WATCH: Damsels in Distress: Part 2 by Feminist Frequency

by Alana Sheppard, High School Intern

SUMMARY:

In Feminist Frequency‘s latest video, Anita Sarkeesian continues the exploration of common tropes of female characters in video games that she began earlier this year.

She believes that the females in many video games are not real characters with desires, motives, and actions, but are used as plot devises in which a woman is placed in a perilous situation which she cannot escape, and must be saved by the heroic male character. Many times this token “vulnerable” and “disempowered” female is the romantic interest of the hero, which portrays a dangerous power dynamic in relationships that is seen as acceptable, normal, or even desirable. Sarkeesian then continues to explain how the “damsel in distress” can be combined with other female tropes that involve victimizing women. She brings forward the “women in refrigerator” which is a trope that often involves a women being killed, causing the hero to seek revenge on the killer. This is another typical female character that is only used to propel the hero’s development and the game’s plot.

These plots have more depictions of violence against women, and she connects the violent images in video games with domestic violence in society. She states, “when video games exploit sensationalized images of mutilated, brutalized, and victimized women over and over again, it tends to reinforce the dominant gender paradigm which casts men as aggressive and commanding and frames women as subordinate and victimized.” Although the female characters are usually the driving force of the plot, none of the plots are about their stories. Their deaths are more important than their lives.
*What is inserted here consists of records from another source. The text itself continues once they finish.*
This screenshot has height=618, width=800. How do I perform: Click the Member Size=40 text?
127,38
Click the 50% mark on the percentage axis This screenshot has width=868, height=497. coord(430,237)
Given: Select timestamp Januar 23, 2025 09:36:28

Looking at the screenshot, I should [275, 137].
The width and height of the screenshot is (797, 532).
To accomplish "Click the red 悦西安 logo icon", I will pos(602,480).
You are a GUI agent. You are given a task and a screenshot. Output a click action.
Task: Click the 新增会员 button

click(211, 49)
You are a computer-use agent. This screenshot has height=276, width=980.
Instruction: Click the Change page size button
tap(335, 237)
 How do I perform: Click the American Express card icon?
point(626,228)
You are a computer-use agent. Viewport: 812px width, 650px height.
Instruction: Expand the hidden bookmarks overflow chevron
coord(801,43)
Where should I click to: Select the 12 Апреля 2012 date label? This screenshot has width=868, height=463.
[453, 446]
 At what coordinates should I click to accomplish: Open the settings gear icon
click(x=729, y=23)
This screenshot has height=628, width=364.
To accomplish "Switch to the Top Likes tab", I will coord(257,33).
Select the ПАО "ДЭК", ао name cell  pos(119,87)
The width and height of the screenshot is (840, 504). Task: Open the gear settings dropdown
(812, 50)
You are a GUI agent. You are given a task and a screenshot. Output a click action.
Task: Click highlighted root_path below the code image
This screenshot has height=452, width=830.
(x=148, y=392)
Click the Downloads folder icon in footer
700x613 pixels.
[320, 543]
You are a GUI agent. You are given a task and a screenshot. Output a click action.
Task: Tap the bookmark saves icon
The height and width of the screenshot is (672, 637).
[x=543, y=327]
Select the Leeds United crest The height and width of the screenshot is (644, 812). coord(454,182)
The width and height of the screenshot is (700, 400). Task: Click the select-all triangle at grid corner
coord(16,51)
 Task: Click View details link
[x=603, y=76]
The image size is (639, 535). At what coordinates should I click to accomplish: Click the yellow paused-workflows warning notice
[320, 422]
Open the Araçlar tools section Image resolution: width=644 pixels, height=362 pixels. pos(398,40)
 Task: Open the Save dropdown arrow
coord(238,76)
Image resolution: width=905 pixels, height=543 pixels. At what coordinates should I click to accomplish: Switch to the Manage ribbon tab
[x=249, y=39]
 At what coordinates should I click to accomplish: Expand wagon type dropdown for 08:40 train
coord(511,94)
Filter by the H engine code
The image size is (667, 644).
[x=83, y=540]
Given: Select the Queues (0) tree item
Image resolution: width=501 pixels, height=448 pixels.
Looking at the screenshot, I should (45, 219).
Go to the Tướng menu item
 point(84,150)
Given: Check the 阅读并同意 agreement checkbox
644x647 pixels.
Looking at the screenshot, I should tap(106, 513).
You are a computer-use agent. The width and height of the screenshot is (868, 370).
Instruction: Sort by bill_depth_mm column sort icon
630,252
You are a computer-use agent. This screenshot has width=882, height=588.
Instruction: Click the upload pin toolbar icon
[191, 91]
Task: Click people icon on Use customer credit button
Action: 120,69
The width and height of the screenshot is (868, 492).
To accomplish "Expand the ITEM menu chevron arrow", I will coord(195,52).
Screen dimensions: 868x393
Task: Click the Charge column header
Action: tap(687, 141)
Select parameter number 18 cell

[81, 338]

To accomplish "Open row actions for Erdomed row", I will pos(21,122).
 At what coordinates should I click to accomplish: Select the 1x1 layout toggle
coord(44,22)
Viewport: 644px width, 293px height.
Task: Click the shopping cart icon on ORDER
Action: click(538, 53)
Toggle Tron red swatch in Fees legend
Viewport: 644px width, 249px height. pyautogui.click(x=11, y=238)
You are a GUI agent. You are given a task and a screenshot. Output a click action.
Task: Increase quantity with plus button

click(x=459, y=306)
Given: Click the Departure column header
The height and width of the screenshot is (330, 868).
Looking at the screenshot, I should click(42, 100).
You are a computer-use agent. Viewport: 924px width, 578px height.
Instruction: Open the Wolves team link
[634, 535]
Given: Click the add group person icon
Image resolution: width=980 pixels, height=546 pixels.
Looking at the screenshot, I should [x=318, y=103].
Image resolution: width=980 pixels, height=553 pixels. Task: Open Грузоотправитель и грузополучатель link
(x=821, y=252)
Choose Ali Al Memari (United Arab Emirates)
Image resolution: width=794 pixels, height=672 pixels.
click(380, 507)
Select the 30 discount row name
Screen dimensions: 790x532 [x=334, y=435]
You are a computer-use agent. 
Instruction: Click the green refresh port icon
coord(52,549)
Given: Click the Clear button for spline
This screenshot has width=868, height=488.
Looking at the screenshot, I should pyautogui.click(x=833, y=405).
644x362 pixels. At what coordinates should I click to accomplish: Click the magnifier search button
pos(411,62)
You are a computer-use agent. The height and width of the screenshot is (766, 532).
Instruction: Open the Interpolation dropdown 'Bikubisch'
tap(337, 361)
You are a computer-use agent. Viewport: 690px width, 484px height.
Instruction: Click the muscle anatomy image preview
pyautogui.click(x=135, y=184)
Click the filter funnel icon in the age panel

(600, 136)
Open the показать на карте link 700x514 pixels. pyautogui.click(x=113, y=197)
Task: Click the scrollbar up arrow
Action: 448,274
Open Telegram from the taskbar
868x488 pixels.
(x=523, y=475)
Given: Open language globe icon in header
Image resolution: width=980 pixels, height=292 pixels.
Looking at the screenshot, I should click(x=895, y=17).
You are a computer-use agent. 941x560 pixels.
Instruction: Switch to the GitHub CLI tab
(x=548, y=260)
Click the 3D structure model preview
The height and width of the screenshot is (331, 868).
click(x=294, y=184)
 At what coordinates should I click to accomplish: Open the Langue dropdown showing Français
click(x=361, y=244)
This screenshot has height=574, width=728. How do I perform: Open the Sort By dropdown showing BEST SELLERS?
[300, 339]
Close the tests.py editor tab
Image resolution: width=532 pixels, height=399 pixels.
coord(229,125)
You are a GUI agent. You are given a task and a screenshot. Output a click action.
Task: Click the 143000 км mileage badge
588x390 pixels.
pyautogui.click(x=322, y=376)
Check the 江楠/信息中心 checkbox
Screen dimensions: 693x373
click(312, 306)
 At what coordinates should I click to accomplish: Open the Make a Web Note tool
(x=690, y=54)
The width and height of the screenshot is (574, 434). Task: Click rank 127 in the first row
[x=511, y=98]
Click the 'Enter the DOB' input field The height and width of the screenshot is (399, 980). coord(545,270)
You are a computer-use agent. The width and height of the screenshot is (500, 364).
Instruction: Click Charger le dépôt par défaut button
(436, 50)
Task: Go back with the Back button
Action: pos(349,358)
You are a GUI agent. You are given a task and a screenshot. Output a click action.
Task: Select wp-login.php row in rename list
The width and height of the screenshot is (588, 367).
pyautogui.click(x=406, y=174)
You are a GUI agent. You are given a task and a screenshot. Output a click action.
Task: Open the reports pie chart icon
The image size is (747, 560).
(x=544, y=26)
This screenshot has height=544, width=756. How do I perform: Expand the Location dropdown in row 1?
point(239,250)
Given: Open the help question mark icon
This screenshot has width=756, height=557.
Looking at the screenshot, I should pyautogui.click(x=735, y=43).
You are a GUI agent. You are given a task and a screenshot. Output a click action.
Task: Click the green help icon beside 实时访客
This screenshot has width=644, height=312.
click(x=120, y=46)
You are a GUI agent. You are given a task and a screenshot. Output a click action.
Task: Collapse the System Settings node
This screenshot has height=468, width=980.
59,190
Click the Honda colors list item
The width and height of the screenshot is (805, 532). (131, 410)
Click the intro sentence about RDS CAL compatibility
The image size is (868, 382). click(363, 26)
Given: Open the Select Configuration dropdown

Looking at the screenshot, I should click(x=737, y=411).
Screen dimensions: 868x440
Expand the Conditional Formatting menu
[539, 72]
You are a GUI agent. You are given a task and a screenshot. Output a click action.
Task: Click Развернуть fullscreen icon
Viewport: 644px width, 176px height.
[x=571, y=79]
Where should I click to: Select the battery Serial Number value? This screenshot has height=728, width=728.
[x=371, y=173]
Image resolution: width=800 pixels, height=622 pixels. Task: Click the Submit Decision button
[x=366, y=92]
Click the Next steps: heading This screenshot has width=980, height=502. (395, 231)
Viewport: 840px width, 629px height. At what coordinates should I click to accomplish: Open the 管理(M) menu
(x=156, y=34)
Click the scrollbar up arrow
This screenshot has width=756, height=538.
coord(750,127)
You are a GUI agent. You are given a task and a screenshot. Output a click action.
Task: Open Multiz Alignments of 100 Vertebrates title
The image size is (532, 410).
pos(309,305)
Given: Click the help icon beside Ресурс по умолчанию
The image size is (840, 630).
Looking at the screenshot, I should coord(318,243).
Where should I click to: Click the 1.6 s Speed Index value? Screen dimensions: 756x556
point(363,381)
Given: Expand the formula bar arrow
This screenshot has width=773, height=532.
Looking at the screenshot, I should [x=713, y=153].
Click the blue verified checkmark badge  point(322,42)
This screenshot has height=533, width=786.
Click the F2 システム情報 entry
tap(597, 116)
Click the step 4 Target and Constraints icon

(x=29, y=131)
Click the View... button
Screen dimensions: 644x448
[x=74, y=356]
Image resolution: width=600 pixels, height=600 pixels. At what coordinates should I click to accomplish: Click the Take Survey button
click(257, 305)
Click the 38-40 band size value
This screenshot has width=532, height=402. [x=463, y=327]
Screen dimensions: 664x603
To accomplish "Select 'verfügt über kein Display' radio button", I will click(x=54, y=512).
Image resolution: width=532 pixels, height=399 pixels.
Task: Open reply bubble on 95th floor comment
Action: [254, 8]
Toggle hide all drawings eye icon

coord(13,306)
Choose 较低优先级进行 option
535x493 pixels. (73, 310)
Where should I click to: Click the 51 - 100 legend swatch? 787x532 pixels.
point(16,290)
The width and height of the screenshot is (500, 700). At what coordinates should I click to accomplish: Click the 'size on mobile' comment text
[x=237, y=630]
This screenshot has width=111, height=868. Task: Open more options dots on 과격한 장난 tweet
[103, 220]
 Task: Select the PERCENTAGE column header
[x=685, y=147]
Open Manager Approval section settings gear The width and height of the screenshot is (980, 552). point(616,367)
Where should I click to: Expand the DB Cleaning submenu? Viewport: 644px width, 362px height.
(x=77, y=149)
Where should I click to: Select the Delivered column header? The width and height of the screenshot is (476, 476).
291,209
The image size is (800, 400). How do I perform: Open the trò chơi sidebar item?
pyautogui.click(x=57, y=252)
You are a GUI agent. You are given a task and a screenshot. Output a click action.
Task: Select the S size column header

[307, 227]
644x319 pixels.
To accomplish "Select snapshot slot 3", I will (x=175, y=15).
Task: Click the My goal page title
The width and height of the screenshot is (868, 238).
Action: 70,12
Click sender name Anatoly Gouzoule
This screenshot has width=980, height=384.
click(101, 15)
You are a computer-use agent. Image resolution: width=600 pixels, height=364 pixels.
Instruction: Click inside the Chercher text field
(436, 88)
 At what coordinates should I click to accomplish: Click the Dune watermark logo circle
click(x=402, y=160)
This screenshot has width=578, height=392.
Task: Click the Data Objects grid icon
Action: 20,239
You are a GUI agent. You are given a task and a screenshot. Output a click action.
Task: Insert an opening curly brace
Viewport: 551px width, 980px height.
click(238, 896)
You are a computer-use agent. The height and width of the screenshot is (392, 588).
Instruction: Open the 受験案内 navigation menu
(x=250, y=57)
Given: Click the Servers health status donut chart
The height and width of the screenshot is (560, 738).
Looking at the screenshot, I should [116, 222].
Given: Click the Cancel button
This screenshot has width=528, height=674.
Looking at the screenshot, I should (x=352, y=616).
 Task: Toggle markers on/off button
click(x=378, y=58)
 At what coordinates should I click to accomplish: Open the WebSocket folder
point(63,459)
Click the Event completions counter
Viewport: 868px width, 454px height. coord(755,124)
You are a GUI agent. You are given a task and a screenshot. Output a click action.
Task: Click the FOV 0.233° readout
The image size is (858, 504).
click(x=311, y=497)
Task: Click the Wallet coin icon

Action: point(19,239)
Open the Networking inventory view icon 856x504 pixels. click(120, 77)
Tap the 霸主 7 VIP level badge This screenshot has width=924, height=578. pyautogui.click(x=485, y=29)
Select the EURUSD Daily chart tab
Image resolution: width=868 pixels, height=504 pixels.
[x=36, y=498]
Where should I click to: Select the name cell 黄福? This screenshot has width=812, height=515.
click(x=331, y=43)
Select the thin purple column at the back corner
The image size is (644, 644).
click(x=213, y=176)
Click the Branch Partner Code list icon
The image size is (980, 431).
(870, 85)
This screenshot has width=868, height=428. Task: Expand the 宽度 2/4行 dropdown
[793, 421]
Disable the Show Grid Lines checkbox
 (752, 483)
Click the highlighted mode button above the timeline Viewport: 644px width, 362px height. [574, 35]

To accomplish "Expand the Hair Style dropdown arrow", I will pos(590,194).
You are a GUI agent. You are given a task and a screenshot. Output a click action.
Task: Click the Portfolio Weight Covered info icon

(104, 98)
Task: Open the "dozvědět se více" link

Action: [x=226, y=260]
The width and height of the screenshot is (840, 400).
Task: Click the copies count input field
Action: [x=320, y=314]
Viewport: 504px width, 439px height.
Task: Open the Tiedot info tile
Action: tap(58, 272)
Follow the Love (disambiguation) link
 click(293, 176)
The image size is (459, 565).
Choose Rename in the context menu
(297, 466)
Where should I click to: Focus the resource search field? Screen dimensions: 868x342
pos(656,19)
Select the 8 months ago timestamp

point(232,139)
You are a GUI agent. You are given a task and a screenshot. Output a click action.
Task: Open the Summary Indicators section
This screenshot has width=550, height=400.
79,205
Not only do these depictions increase harmful stereotypes of women, but they also perpetuate stigmas of masculinity. While the female’s capture or death is seen as the driving force for the male hero’s, the hidden force is his shame for failing to perform his expected duties of protecting his women and children. The plot is really a journey trying to regain the masculinity that was lost, often using violence to achieve those means. She argues that this can be harmful to men because it enforces violence as the accepted response to death or tragedy. She finishes by encouraging the audience to consider how females deaths are framed, and how or why they are written.